Currently, the Bureau of Land Management (a part of the Department of the Interior) controls and permits all federal mineral rights, including those below U.S. Forest Service land. The Forest Service, however, has to approve all above-ground operations and construction in national forests.
The proposed regulations would change that. They would give the Bureau of Land Management the final say on approval of gas development, even in the National Forests. The proposed rule would remove environmental considerations as criteria for decisions to approve plans, limiting the Forest Service to protecting only specific, named natural resources. Gone would be opportunities to address climate change or protect vital wild places.
The proposed rule also gives the Forest Service the option of skipping some environmental reviews and diminishes the opportunities for public participation.
So, does all this portend more oil and gas drilling in the National Forests, including the George Washington and the Monongahela? That is certainly the way the political wind is blowing. The announcement by the Department of Agriculture (parent of the Forest Service) of the proposed rule cites Executive Order 13783, Promoting Energy Independence and Economic Growth, signed by President Trump on March 28, 2017. It declared that it is in the national interest to promote clean and safe development of the Nation’s energy resources while avoiding regulatory burdens that unnecessarily encumber energy production.
Beyond the politics of the matter, the answer is found in other big questions: who is the Secretary of the Interior? Who is the Secretary of Agriculture? What is the price of natural gas? What is the market for plastic like? How much have renewable energy sources developed?
A big unknown is the details of the geology of the Monongahela and George Washington National Forests. Because of geological factors, there is some doubt about the presence of Marcellus Shale gas in the George Washington National Forest or the Monongahela National Forest. Any natural gas which is present would have been formed hundreds of millions of years ago. It would only still be there to be developed if there is an impermeable layer of rock above it that has kept it in place. Otherwise, over millions of years it would have gradually found its way to the surface and be lost to the atmosphere.

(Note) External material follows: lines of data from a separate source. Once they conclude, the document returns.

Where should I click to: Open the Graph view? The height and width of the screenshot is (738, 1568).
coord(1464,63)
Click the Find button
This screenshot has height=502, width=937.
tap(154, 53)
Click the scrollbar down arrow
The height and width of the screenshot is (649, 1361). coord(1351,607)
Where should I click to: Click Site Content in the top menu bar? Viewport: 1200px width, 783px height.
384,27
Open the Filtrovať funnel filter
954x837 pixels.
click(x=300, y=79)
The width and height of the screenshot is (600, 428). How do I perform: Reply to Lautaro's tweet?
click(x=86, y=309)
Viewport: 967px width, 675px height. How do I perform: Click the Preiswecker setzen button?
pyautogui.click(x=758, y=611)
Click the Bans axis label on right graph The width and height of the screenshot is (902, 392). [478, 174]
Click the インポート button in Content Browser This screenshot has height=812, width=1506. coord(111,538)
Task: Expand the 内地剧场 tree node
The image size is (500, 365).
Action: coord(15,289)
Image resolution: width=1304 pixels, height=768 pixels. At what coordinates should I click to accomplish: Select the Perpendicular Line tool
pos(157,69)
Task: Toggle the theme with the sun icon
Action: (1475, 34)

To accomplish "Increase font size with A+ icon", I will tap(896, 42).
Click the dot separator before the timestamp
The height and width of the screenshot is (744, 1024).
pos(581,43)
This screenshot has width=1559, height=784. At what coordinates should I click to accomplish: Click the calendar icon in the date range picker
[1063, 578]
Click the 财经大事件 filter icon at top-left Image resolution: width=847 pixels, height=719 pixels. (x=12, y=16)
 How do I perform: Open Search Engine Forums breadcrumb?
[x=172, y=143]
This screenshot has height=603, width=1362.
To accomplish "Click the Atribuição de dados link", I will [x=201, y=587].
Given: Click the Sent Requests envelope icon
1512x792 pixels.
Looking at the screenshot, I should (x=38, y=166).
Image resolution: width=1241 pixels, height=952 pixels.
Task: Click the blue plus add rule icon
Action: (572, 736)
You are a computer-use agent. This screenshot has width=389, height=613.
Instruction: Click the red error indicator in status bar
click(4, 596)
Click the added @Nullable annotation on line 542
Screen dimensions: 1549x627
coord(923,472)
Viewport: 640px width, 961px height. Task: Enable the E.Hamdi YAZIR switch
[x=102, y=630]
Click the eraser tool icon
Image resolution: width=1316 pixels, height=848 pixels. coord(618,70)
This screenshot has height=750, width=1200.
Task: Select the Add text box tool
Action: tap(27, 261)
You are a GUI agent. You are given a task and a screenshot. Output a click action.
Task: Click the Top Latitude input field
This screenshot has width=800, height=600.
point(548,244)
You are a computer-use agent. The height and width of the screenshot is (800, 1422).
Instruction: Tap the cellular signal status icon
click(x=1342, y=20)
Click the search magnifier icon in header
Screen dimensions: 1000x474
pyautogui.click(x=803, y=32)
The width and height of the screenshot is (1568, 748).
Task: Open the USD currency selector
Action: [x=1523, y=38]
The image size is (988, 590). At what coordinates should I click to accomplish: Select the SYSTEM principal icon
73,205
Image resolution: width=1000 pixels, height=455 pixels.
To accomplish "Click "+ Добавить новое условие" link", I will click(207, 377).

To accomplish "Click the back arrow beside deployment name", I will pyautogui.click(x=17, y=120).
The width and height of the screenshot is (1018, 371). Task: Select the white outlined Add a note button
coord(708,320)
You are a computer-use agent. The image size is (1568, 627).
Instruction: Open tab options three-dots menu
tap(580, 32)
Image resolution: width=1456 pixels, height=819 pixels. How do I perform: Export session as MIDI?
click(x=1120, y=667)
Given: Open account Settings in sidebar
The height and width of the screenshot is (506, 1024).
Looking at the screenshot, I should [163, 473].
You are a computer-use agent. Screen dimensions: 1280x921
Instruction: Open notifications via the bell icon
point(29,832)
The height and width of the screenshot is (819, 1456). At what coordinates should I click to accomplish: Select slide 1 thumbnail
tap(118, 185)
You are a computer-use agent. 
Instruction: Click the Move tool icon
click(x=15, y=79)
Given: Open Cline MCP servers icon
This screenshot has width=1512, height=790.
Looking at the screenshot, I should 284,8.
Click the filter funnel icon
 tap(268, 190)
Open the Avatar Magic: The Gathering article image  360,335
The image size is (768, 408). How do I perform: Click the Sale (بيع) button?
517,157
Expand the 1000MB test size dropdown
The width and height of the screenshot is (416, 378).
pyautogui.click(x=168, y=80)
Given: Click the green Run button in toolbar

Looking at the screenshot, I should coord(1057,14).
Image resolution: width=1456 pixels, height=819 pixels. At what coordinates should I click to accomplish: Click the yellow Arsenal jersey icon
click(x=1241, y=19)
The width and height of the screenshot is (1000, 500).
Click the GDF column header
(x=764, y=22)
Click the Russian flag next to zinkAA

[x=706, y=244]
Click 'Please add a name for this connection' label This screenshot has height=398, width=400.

In the hundreds of millions of years since the gas that is (or was) in the Marcellus Shale was formed there have been collisions of continents and other geologic events that have resulted in folding and cracking of the Marcellus Shale and the rock layers above it. This may have resulted in cracks that allowed whatever gas was in the Marcellus Shale to escape.
On the other hand, if the gas is still there the political forces are aligning to allow somebody to drill for it.